Directions for this task:
Every entry is to be printed again precisely as given.

Supplied records:
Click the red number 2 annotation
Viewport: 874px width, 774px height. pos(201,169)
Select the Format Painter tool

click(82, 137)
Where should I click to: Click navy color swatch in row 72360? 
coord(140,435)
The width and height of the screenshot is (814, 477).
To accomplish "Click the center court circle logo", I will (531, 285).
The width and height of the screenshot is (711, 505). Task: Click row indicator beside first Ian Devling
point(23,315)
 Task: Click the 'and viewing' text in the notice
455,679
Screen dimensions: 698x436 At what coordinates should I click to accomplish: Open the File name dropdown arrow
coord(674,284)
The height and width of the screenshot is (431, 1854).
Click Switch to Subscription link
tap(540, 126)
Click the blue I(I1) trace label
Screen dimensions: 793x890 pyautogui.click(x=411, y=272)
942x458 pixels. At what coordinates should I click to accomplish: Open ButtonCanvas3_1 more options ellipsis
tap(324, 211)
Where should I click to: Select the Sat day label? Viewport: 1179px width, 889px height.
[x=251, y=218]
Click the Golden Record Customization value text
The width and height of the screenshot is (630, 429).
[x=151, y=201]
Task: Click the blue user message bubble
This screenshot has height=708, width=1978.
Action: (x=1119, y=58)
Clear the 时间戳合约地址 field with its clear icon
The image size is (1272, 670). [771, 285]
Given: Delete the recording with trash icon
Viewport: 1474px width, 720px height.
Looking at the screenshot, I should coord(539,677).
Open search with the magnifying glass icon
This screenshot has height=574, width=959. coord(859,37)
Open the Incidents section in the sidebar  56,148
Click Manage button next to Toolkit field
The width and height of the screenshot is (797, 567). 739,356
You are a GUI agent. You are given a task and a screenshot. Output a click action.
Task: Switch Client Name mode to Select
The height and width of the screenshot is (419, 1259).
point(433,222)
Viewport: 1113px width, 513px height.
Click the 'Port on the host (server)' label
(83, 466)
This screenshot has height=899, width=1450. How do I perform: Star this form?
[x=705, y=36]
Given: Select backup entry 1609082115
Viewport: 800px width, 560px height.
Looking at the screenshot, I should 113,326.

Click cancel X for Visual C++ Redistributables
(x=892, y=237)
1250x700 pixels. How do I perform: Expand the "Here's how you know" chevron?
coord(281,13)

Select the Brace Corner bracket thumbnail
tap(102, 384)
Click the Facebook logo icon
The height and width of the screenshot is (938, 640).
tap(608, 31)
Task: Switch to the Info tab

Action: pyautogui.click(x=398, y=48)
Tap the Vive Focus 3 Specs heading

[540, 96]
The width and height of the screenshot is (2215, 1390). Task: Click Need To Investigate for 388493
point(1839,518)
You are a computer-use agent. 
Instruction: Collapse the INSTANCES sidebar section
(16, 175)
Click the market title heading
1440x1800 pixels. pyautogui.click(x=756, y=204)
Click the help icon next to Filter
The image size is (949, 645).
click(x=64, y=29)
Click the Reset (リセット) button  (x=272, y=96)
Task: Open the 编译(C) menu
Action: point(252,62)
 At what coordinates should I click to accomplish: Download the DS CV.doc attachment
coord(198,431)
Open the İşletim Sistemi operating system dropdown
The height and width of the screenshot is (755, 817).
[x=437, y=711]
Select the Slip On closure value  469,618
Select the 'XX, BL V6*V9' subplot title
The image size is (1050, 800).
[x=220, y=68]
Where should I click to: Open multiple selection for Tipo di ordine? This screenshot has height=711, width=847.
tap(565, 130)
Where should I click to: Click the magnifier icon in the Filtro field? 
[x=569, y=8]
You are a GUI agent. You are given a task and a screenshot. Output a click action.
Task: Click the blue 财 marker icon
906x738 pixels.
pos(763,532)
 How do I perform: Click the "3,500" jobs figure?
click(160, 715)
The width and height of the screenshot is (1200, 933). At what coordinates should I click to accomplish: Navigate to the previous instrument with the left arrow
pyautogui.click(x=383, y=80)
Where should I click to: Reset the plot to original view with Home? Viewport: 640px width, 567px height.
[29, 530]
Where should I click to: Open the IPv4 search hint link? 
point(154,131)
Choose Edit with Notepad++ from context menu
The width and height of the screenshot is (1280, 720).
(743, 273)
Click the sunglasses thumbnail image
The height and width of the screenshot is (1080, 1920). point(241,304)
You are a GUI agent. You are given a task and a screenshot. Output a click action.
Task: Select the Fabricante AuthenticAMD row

Your response:
Click the red number 2 annotation
Viewport: 874px width, 774px height. pos(201,169)
Select the Format Painter tool

click(82, 137)
Where should I click to: Click navy color swatch in row 72360? 
coord(140,435)
The width and height of the screenshot is (814, 477).
To accomplish "Click the center court circle logo", I will (531, 285).
The width and height of the screenshot is (711, 505). Task: Click row indicator beside first Ian Devling
point(23,315)
 Task: Click the 'and viewing' text in the notice
455,679
Screen dimensions: 698x436 At what coordinates should I click to accomplish: Open the File name dropdown arrow
coord(674,284)
The height and width of the screenshot is (431, 1854).
Click Switch to Subscription link
tap(540, 126)
Click the blue I(I1) trace label
Screen dimensions: 793x890 pyautogui.click(x=411, y=272)
942x458 pixels. At what coordinates should I click to accomplish: Open ButtonCanvas3_1 more options ellipsis
tap(324, 211)
Where should I click to: Select the Sat day label? Viewport: 1179px width, 889px height.
[x=251, y=218]
Click the Golden Record Customization value text
The width and height of the screenshot is (630, 429).
[x=151, y=201]
Task: Click the blue user message bubble
This screenshot has height=708, width=1978.
Action: (x=1119, y=58)
Clear the 时间戳合约地址 field with its clear icon
The image size is (1272, 670). [771, 285]
Given: Delete the recording with trash icon
Viewport: 1474px width, 720px height.
Looking at the screenshot, I should coord(539,677).
Open search with the magnifying glass icon
This screenshot has height=574, width=959. coord(859,37)
Open the Incidents section in the sidebar  56,148
Click Manage button next to Toolkit field
The width and height of the screenshot is (797, 567). 739,356
You are a GUI agent. You are given a task and a screenshot. Output a click action.
Task: Switch Client Name mode to Select
The height and width of the screenshot is (419, 1259).
point(433,222)
Viewport: 1113px width, 513px height.
Click the 'Port on the host (server)' label
(83, 466)
This screenshot has height=899, width=1450. How do I perform: Star this form?
[x=705, y=36]
Given: Select backup entry 1609082115
Viewport: 800px width, 560px height.
Looking at the screenshot, I should 113,326.

Click cancel X for Visual C++ Redistributables
(x=892, y=237)
1250x700 pixels. How do I perform: Expand the "Here's how you know" chevron?
coord(281,13)

Select the Brace Corner bracket thumbnail
tap(102, 384)
Click the Facebook logo icon
The height and width of the screenshot is (938, 640).
tap(608, 31)
Task: Switch to the Info tab

Action: pyautogui.click(x=398, y=48)
Tap the Vive Focus 3 Specs heading

[540, 96]
The width and height of the screenshot is (2215, 1390). Task: Click Need To Investigate for 388493
point(1839,518)
You are a computer-use agent. 
Instruction: Collapse the INSTANCES sidebar section
(16, 175)
Click the market title heading
1440x1800 pixels. pyautogui.click(x=756, y=204)
Click the help icon next to Filter
The image size is (949, 645).
click(x=64, y=29)
Click the Reset (リセット) button  (x=272, y=96)
Task: Open the 编译(C) menu
Action: point(252,62)
 At what coordinates should I click to accomplish: Download the DS CV.doc attachment
coord(198,431)
Open the İşletim Sistemi operating system dropdown
The height and width of the screenshot is (755, 817).
[x=437, y=711]
Select the Slip On closure value  469,618
Select the 'XX, BL V6*V9' subplot title
The image size is (1050, 800).
[x=220, y=68]
Where should I click to: Open multiple selection for Tipo di ordine? This screenshot has height=711, width=847.
tap(565, 130)
Where should I click to: Click the magnifier icon in the Filtro field? 
[x=569, y=8]
You are a GUI agent. You are given a task and a screenshot. Output a click action.
Task: Click the blue 财 marker icon
906x738 pixels.
pos(763,532)
 How do I perform: Click the "3,500" jobs figure?
click(160, 715)
The width and height of the screenshot is (1200, 933). At what coordinates should I click to accomplish: Navigate to the previous instrument with the left arrow
pyautogui.click(x=383, y=80)
Where should I click to: Reset the plot to original view with Home? Viewport: 640px width, 567px height.
[29, 530]
Where should I click to: Open the IPv4 search hint link? 
point(154,131)
Choose Edit with Notepad++ from context menu
The width and height of the screenshot is (1280, 720).
(743, 273)
Click the sunglasses thumbnail image
The height and width of the screenshot is (1080, 1920). point(241,304)
You are a GUI agent. You are given a task and a screenshot. Output a click action.
Task: Select the Fabricante AuthenticAMD row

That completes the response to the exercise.